Specifically, Co-ordinator of the National Cancer Research Institute’s Teenage and Young Adult Clinical Studies Group, Dr Lorna Fern, has noted that patients often do better when they are afforded the chance to take part in clinical trials, because of the specialist care they receive. However, Fern went on to warn that because of their age, “too many of our young patients are needlessly falling through the gap.” And yet research led by Fern, and funded by the Teenage Cancer Trust and NCRI, illustrates that this issue is easy to rectify; all the industry needs to do is set more flexible age limits on clinical trials.
We Need Wider Age Limits
Published in Lancet Oncology, the research found that clinical trials that included wider age limits, coupled with better awareness and availability, allowed more teenagers and adults to take part. Specifically, according to the study, between 2005 and 2010, it recorded a 13% rise in 15-19 year olds taking part in clinical trials.
Fern commented on the results, saying that: “By encouraging doctors to take into account the full age range of patients affected by individual types of cancer, we’ve shown that it’s possible to design trials that include teenage cancer patients and, importantly, that better match the underlying biology of the disease and the people affected.”
Researchers Will Be Required to Justify Age Restrictions
Furthermore, Cancer Research UK pledged, as a result of these findings, to ask researchers to justify any age restrictions they choose to place on new studies, in order to lift the numbers of teenagers taking part.

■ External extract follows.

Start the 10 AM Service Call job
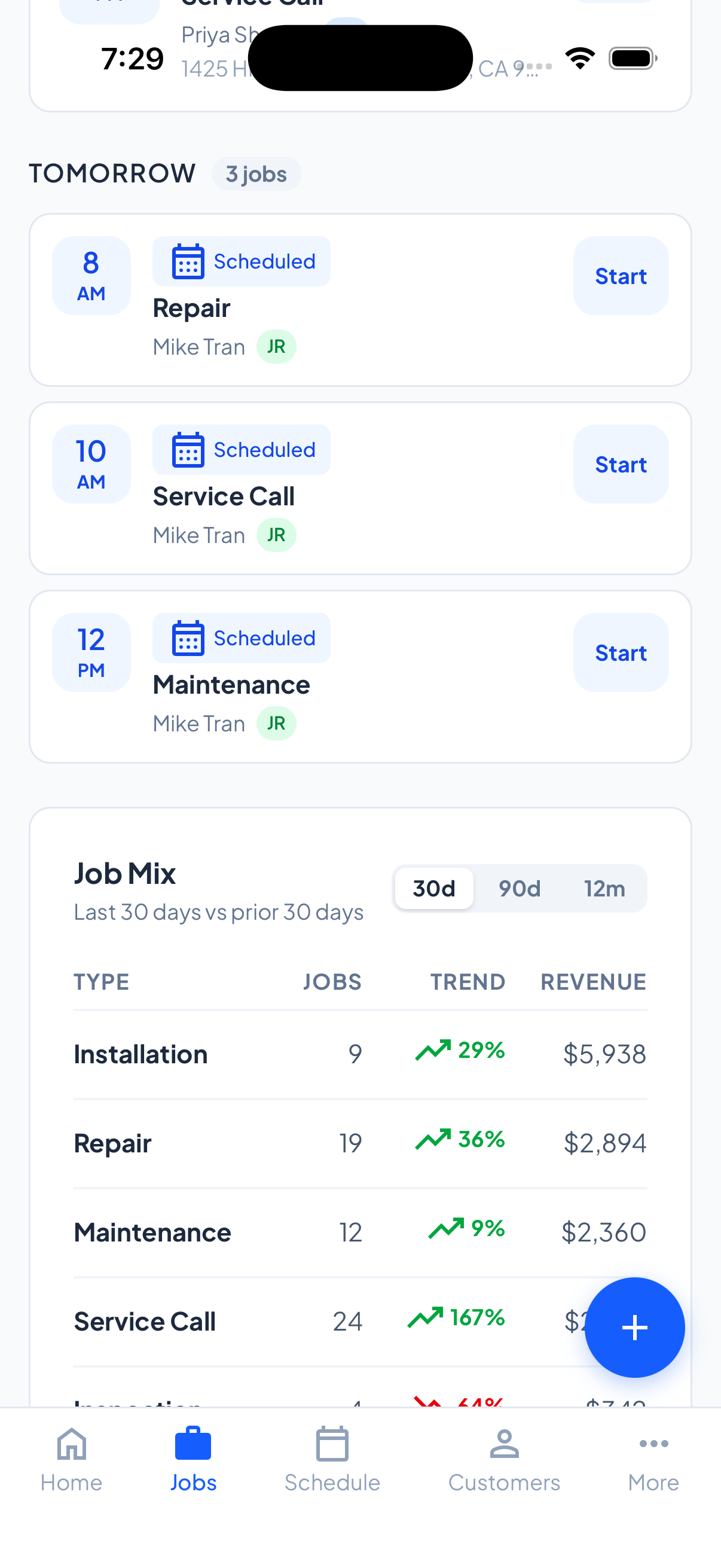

Cancer Research UK’s Director of clinical trials, Kate Law, further said that: “We now only accept age limits on our clinical trials if they are backed up by hard evidence, which will hopefully mean more young cancer patients get the chance to contribute to research and have the latest experimental treatments.”
Also, the charity’s director of services, Simon Fuller, added that “changes are critical to improving the quality of life and chances of survival for young people with cancer aged 13 to 24.” Fuller then went on to call on everyone involved in the commissioning and regulating of clinical trials “to work together across the UK, Europe and internationally to help save young people’s lives.”
Steven Bradshaw Believes in Broader Age Limits for Clinical Trials
In Steven Bradshaw’s opinion, the experts have a valid point, which the wider industry needs to take note of. Broadening the age limits for clinical trials will allow a wider cross section of the public to be allowed in those trials, which will provide researchers with a greater depth of information concerning the new treatments they are testing. However, it is a well-known fact that for an effective treatment, a label with a restrictive population, which might be based on age, often stands a better chance of being eventually reimbursed than one with broader limits in its inclusion criteria. Clinical trials need to have pre-defined inclusion criteria: the decision for these is often for practical reasons (does this condition affect patients of this age?), for statistical reasons (will we be able to recruit enough patients?), for reasons to identify those subpopulations of patients who would potentially benefit the most, and for reasons of cost – to contain the costs of the clinical development program and to contain the costs of the customer.
For cancer, there is huge unmet need to help patients get access to innovative therapies and being involved in clinical trials is often the only way for patients to try something that might help an otherwise terminal condition. The main question is what limits are going to be acceptable and beneficial to researchers, patients, clinicians and decision makers, and how will this be funded? Further debate is definitely needed.